■ Selected excerpt:
Hope had grown grey
hairs/Hope had mourning on/Trenched with tears, carved with cares/Hope was
twelve hours gone.*
For 33 families, hope officially died tonight.
Earlier this evening, at sunset, the U.S. Coast
Guard called-off the search for survivors of El Faro, a 790-foot, 42-year-old
cargo ship that now, we must be certain, sank in 15,000 feet of water near the
Bahamas sometime late last week.
The complete loss of a large cargo ship in domestic service
is not something one expects to hear in 2015.
Weather forecasts, real-time
communication, lifesaving technology and training all have conspired to make
mariners’ lives magnitudes safer now than ever before in the ancient history of
seafaring.
How the hell did this happen?
We know a couple of things, and can make educated guesses
about a couple of others.
We know that the storm that became Hurricane Joaquin was
precocious and unpredictable. It strengthened rapidly between the time El Faro
left Jacksonville, Fla., and the time the ship was lost. Forecast tracks were all over the place.

■ To do:
1. In the El Faro passage, how deep was the water where the ship sank?
2. Please carry the El Faro passage forward from its final sentence.

■ Given information:
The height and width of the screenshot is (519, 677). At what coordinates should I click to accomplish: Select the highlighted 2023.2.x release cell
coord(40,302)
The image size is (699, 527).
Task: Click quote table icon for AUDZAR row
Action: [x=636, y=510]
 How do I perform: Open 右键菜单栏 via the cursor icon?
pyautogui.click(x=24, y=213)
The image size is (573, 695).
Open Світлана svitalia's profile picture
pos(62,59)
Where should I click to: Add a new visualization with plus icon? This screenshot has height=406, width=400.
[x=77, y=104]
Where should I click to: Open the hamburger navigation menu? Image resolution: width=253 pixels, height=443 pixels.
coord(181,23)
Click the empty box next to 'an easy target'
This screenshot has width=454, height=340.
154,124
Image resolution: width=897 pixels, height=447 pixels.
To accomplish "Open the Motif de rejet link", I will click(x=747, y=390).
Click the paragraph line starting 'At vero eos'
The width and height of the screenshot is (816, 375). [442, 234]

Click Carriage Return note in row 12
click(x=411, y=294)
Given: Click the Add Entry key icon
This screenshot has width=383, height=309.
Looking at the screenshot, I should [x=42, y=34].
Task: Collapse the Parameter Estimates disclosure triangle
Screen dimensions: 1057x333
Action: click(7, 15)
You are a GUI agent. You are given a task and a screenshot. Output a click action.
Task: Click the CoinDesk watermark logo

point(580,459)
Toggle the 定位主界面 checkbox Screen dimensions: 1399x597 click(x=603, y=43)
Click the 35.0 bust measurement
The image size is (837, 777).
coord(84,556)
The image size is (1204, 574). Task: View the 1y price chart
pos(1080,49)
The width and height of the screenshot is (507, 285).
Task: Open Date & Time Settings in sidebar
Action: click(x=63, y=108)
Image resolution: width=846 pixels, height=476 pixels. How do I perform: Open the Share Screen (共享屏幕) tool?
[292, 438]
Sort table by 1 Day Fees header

■ Expected results:
1. About 15,000 feet.

2.
We know that the ship lost propulsion at some point, and we
can guess – based on the master’s last known communication to his office – that
the vessel was taking on water.
We know that a vessel of that size and type, dead in the
water and at the mercy of 100-knot winds and 40- or 50-foot waves is liable to
lie beam to those seas and roll profoundly, perhaps catastrophically.
We can guess that a 42-year-old ship, heavily laden, might
break-up given sufficiently violent environmental forces.
Investigators will, in the coming weeks and months,
definitively answer many of those questions. The Coast Guard has a pretty good
idea of where the ship went down. That agency and the National Transportation Safety Board, with whom they will share the investigation, have the means to
retrieve El Faro’s Voyage Data Recorder, or VDR (a ship’s equivalent to an
airliners “black box”).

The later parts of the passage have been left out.